もちろん建築というのは人間の存在に欠かせないし大きな影響を与えるけれど、建築家が意図した通りに人間が影響されるほど事は単純ではないことは明らかだし、近代以降、多くの失敗をしてきた事は周知だと思います。
つまり、人間の集団から平均的な傾向を抽出して、その傾向に合った、でも無特徴な建築やまちをつくっても、そこで人間は決して生き生きとはしないということ。
創造主の視線というか上から目線では、それはいつまでも超えられないのかと。
そして、その視線には、人間の弱さは写らず、それを救いとろうという意志はない。
この本の首謀者、山本理顕さんは、とても真摯に考え続けて来られていて好きな建築家なのですが、どうも人間や家族というものに対して、考え方がドライ過ぎるように感じます。
『1住居=1家族が致命的な欠陥だった』というのがこの本のスタートポイントで、400人規模の地域社会圏というものを提案することで、状況をブレークスルーできないか、という事を数人の若手建築家が提案する、という本です。
もちろん、家族も、地域社会もある程度壊れかかっているのは否定はできないですが、それをもう役立たずとして切り捨てているようなスタンスはいかがかと思います。
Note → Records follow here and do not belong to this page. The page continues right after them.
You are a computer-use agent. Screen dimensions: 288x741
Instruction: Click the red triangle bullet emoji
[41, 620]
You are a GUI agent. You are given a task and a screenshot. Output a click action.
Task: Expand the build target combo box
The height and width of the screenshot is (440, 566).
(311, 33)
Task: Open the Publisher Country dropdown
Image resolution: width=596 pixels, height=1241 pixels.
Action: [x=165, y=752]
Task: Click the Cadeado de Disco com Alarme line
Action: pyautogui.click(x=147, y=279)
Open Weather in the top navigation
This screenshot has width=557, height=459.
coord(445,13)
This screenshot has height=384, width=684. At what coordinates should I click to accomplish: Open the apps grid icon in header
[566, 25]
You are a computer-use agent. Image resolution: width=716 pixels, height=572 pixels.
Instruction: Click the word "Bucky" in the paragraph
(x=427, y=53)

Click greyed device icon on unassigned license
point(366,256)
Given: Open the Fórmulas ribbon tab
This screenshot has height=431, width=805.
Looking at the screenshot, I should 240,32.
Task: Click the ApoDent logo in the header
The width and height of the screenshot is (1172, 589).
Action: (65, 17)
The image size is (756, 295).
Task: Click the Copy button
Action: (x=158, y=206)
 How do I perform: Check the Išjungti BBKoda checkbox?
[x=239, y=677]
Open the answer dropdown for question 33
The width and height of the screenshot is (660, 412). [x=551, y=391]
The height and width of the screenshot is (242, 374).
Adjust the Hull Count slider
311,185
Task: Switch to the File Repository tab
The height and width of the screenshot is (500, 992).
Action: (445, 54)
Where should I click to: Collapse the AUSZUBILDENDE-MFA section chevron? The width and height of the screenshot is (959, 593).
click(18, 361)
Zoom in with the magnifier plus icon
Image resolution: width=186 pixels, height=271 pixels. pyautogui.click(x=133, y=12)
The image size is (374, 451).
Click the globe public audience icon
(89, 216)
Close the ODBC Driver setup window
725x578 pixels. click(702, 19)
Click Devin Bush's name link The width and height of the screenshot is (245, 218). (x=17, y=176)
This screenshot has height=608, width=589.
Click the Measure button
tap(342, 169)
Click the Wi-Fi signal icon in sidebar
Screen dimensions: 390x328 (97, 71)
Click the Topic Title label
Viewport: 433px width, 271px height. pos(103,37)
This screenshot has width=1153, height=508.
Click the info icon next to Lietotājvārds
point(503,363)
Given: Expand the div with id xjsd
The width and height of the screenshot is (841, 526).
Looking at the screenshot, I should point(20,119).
僕は住宅の設計をしながら、とても生身な家族や人びとに接させて頂いているし、本当に皆さん良い方ばかりなので、今の状況がそんなに悪いとは思えないのかもしれません。
僕の持論なのでたまに書いていますが、建築は人間の弱さのためにあると信じているのですが、理顕さんや都市計画のような大きな論理というのは、結局強者のために考えられているように思えます。自分たちの弱さを素直に認められない人間(エリートたちはたいていそうでしょうけど)が考えることです。
でも僕は、自分は弱い人間だと自覚していますし、それを出発点に建築を考えないといけないと思っています。
もちろん一方で、創造主の視点で世の中について考え投げかける事は必要なのはもちろんですが。
この本は多面的なので、これ以上書きにくいです(^_^;)
いきなり読んでも多分混乱するでしょう。
まずは理顕さんの住居論でも読んでみてください。興味あればですが。